§ SOURCE PASSAGE:
┌────────
In this paper we will outline one of the methods that we investigated for learning occlusion relations. Other methods may work as well.
Our method involves extending the EXIN (excitatory+inhibitory) learning scheme described by Marshall [10,11]. The EXIN scheme uses a variant of a Hebbian rule to govern learning in the bottom-up and time-delayed lateral excitatory connections, plus an anti-Hebbian rule to govern learning in the lateral inhibitory connections.
We extend the EXIN rules by letting inhibitory connections transmit disinhibitory signals under certain regulated conditions. The disinhibitory signals produce an excitatory effect at their target neurons.
Our new disinhibition rule specifies that when a neuron has strong, active lateral excitatory input connections and strong but inactive bottom-up input connections, then it tends to emit disinhibitory signals along its output inhibitory connections. The disinhibitory signals tend to excite the recipient neurons and enable them to learn. The disinhibition rule can be expressed as a differential equation governing neuron activation and implemented in a computational simulation.
└────────
§ REQUIRED ACTIONS:
1. For each statement, say whether it agrees with the passage on learning occlusion relations. Answer yes or no, and quote the words of the passage that decide it. (a) The EXIN scheme governs learning in the lateral inhibitory connections with an anti-Hebbian rule. (b) Disinhibitory signals have an inhibitory effect on their target neurons. (c) The authors claim their method is the only one that works for learning occlusion relations.
2. Transcribe the part of the passage on learning occlusion relations that opens with the words containing "Our new disinhibition" and closes with "a computational simulation.".
The material after this point comes from a different source.

§ SOURCE DATA:
┌────────
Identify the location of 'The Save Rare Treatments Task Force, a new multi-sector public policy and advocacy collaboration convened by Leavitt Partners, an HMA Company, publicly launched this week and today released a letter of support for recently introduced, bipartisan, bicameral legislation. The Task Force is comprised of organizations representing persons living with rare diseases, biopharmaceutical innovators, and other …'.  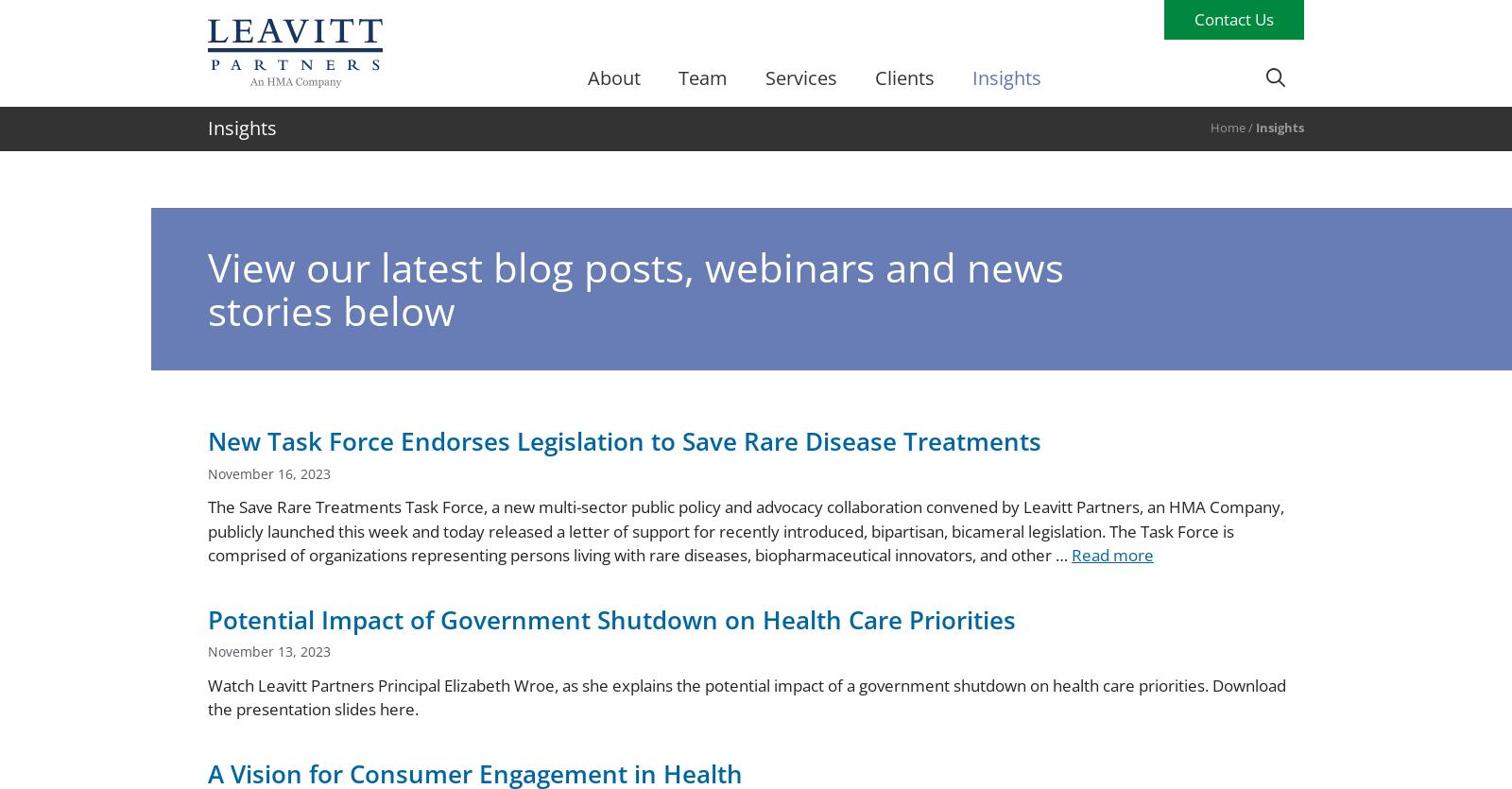
(746, 531). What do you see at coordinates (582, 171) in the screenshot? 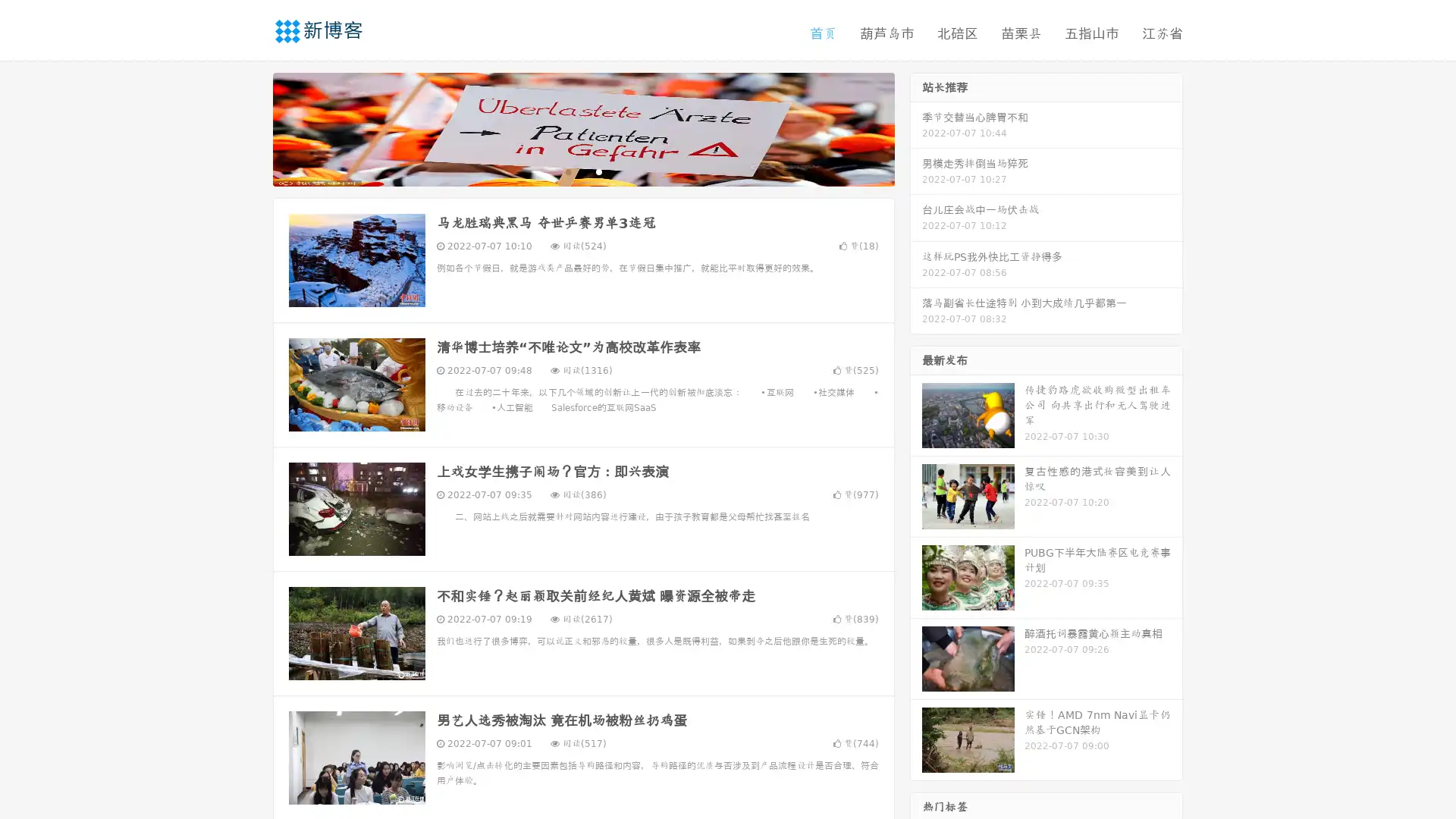
I see `Go to slide 2` at bounding box center [582, 171].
└────────
§ WRITTEN ANSWERS:
1.
(a) Yes: "plus an anti-Hebbian rule to govern learning in the lateral inhibitory connections."
(b) No: "The disinhibitory signals produce an excitatory effect at their target neurons."
(c) No: "Other methods may work as well."

2.
Our new disinhibition rule specifies that when a neuron has strong, active lateral excitatory input connections and strong but inactive bottom-up input connections, then it tends to emit disinhibitory signals along its output inhibitory connections. The disinhibitory signals tend to excite the recipient neurons and enable them to learn. The disinhibition rule can be expressed as a differential equation governing neuron activation and implemented in a computational simulation.